Pedalare lontano dall’isolamento
Radio Beckwith evangelica

Pinerolo si prepara ad accogliere la carovana del Giro d’Italia che, il 23 e 24 maggio, darà l’occasione alla cittadina piemontese di ospitare uno tra gli eventi sportivi più seguiti.

In queste settimane sono molti gli appuntamenti organizzati dalla città per celebrare l’ avvenimento. Uno di questi, in programma giovedì 16 maggio presso la Casa dell’Anziano in piazza Marconi 9 alle 21, ha messo insieme l’importante evento sportivo con il percorso intrapreso di recente da Pinerolo “Verso una comunità amica della demenza”. L’appuntamento “Ciclismo tra sport e benessere” sarà infatti l’occasione per esplorare e scoprire, attraverso una bella storia di vita, il potenziale dell’attività ciclistica per combattere l’isolamento che, generalmente, segue la diagnosi di demenza. «L’iniziativa – spiega Marcello Galetti, direttore del Rifugio Re Carlo Alberto e consulente del progetto per la città di Pinerolo – è nata al tavolo di coordinamento del progetto di comunità amichevole della demenza, che mira a proporre iniziative per dare visibilità al lavoro che si sta svolgendo. Approfittando del passaggio del Giro, ho pensato di contattare l’associazione belga “Het Ventiel” per farci raccontare questa esperienza di ciclismo fatta da soggetti a cui era stata diagnostica la demenza e che hanno affronatato, al culmine di una settimana in bicicletta, l’ascesa del Monte Ventoux, detto “il gigante della Provenza”».

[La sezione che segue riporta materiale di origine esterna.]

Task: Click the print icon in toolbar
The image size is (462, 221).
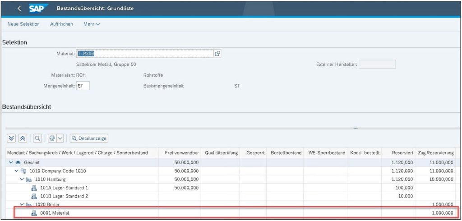Action: 52,138
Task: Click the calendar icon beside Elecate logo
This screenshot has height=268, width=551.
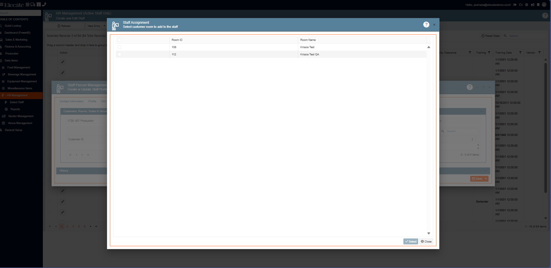Action: click(28, 4)
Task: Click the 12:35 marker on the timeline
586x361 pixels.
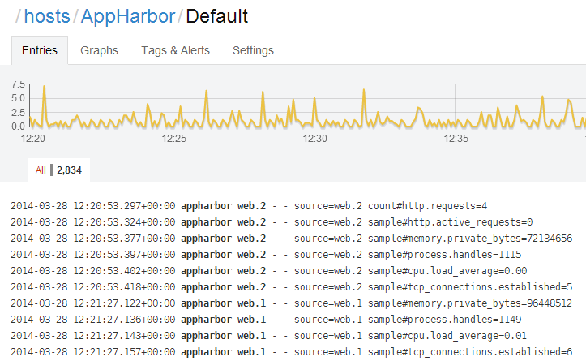Action: pyautogui.click(x=456, y=139)
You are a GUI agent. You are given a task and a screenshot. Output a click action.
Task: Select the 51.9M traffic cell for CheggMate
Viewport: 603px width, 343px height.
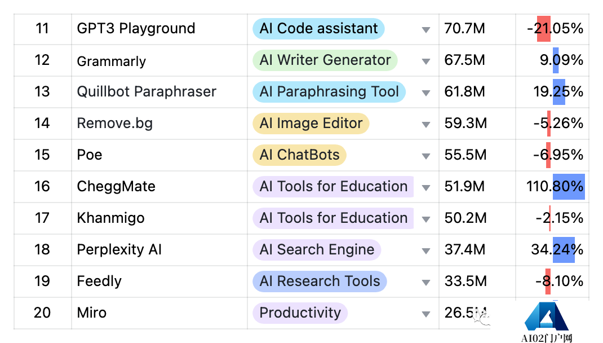464,186
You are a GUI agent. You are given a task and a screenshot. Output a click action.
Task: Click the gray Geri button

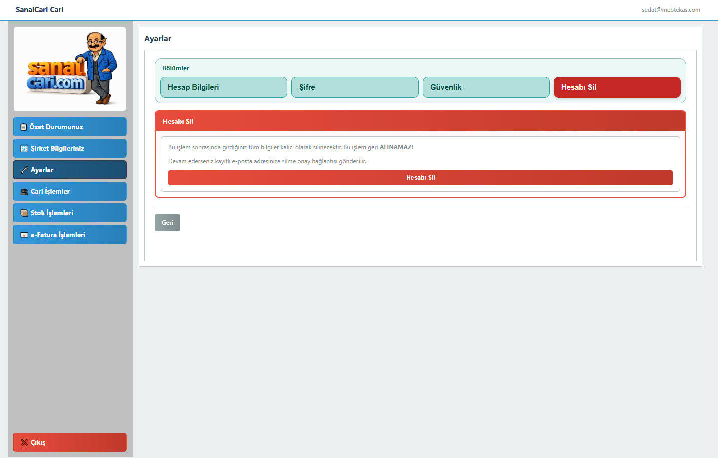tap(167, 223)
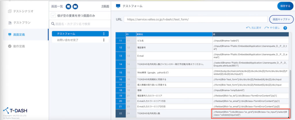Click the URL input field
This screenshot has width=295, height=120.
[x=195, y=19]
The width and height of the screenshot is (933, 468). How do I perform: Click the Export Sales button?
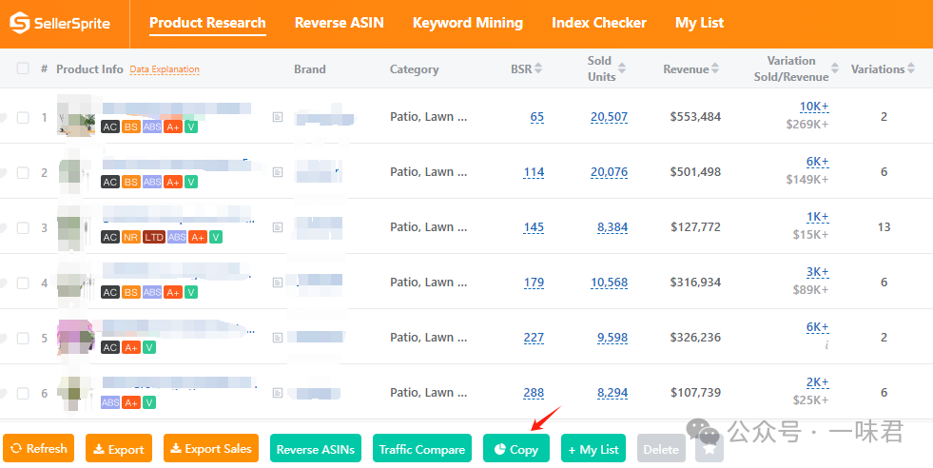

L’associazione “Het Ventiel”, che fa parte della rete EFID, una rete europea che si occupa di progetti legati alla demenza, è nata proprio da questa esperienza e si occupa di persone con demenza in età giovanile e delle loro famiglie. La serata sarà introdotta dall’Assessora alle Politiche Sociali e Sanitarie del Comune di Pinerolo Lara Pezzano e dallo stesso Marcello Galetti. A seguire sarà proiettato un video in cui verrà raccontata l’esperienza di questo gruppo di ciclisti attraverso immagini e testimonianze. Ospiti della serata saranno Jan Goddaer, sportivo appassionato di ciclismo, biathlon, ciclocross e direttore della casa di riposo De Weister di Kortrijk (Belgio) e Gudrun Callewaert, una delle fondatrici dell’associazione e moglie di Patrick, uno dei protagonisti dell’impresa raccontata.